TASK GOAL.
Rewrite the data below with every "computer-use agent" changed to "desktop agent" and all other text unchanged.

DATA SUPPLIED.
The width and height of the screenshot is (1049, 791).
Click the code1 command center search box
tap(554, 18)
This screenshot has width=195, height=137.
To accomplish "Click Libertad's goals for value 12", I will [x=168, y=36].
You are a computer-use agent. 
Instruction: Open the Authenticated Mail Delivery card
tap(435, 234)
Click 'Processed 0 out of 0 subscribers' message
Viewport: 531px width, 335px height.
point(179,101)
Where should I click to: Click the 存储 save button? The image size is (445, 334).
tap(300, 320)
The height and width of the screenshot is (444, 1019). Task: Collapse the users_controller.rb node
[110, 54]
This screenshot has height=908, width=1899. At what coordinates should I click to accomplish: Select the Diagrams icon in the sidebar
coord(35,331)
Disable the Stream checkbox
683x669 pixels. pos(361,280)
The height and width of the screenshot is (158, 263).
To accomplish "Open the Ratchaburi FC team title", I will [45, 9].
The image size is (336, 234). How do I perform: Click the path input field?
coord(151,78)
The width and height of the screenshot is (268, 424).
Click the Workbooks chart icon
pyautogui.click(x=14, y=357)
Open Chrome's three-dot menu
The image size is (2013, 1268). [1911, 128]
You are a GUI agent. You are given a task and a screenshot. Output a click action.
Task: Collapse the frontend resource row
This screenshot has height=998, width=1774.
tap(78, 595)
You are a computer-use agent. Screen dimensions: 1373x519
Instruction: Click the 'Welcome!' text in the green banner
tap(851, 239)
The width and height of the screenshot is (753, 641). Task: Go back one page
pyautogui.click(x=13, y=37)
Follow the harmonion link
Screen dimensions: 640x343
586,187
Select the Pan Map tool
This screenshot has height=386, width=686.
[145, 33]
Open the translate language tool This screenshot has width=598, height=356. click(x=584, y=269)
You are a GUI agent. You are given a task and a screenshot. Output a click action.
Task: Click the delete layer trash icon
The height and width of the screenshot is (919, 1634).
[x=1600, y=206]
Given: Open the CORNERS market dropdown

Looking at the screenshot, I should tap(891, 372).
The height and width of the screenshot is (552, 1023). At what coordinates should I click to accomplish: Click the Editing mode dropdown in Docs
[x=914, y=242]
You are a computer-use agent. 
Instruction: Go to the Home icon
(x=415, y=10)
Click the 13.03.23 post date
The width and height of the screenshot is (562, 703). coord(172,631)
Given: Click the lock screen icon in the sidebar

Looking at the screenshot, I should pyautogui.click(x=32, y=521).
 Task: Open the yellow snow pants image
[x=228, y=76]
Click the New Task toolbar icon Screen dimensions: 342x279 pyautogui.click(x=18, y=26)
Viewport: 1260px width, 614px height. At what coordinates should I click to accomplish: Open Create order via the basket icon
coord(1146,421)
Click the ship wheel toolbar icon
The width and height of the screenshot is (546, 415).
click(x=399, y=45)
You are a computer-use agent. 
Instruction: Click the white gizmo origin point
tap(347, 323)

SOLUTION.
The width and height of the screenshot is (1049, 791).
Click the code1 command center search box
tap(554, 18)
This screenshot has width=195, height=137.
To accomplish "Click Libertad's goals for value 12", I will [x=168, y=36].
You are a desktop agent. 
Instruction: Open the Authenticated Mail Delivery card
tap(435, 234)
Click 'Processed 0 out of 0 subscribers' message
Viewport: 531px width, 335px height.
point(179,101)
Where should I click to: Click the 存储 save button? The image size is (445, 334).
tap(300, 320)
The height and width of the screenshot is (444, 1019). Task: Collapse the users_controller.rb node
[110, 54]
This screenshot has height=908, width=1899. At what coordinates should I click to accomplish: Select the Diagrams icon in the sidebar
coord(35,331)
Disable the Stream checkbox
683x669 pixels. pos(361,280)
The height and width of the screenshot is (158, 263).
To accomplish "Open the Ratchaburi FC team title", I will [45, 9].
The image size is (336, 234). How do I perform: Click the path input field?
coord(151,78)
The width and height of the screenshot is (268, 424).
Click the Workbooks chart icon
pyautogui.click(x=14, y=357)
Open Chrome's three-dot menu
The image size is (2013, 1268). [1911, 128]
You are a GUI agent. You are given a task and a screenshot. Output a click action.
Task: Collapse the frontend resource row
This screenshot has height=998, width=1774.
tap(78, 595)
You are a desktop agent. Screen dimensions: 1373x519
Instruction: Click the 'Welcome!' text in the green banner
tap(851, 239)
The width and height of the screenshot is (753, 641). Task: Go back one page
pyautogui.click(x=13, y=37)
Follow the harmonion link
Screen dimensions: 640x343
586,187
Select the Pan Map tool
This screenshot has height=386, width=686.
[145, 33]
Open the translate language tool This screenshot has width=598, height=356. click(x=584, y=269)
You are a GUI agent. You are given a task and a screenshot. Output a click action.
Task: Click the delete layer trash icon
The height and width of the screenshot is (919, 1634).
[x=1600, y=206]
Given: Open the CORNERS market dropdown

Looking at the screenshot, I should tap(891, 372).
The height and width of the screenshot is (552, 1023). At what coordinates should I click to accomplish: Click the Editing mode dropdown in Docs
[x=914, y=242]
You are a desktop agent. 
Instruction: Go to the Home icon
(x=415, y=10)
Click the 13.03.23 post date
The width and height of the screenshot is (562, 703). coord(172,631)
Given: Click the lock screen icon in the sidebar

Looking at the screenshot, I should pyautogui.click(x=32, y=521).
 Task: Open the yellow snow pants image
[x=228, y=76]
Click the New Task toolbar icon Screen dimensions: 342x279 pyautogui.click(x=18, y=26)
Viewport: 1260px width, 614px height. At what coordinates should I click to accomplish: Open Create order via the basket icon
coord(1146,421)
Click the ship wheel toolbar icon
The width and height of the screenshot is (546, 415).
click(x=399, y=45)
You are a desktop agent. 
Instruction: Click the white gizmo origin point
tap(347, 323)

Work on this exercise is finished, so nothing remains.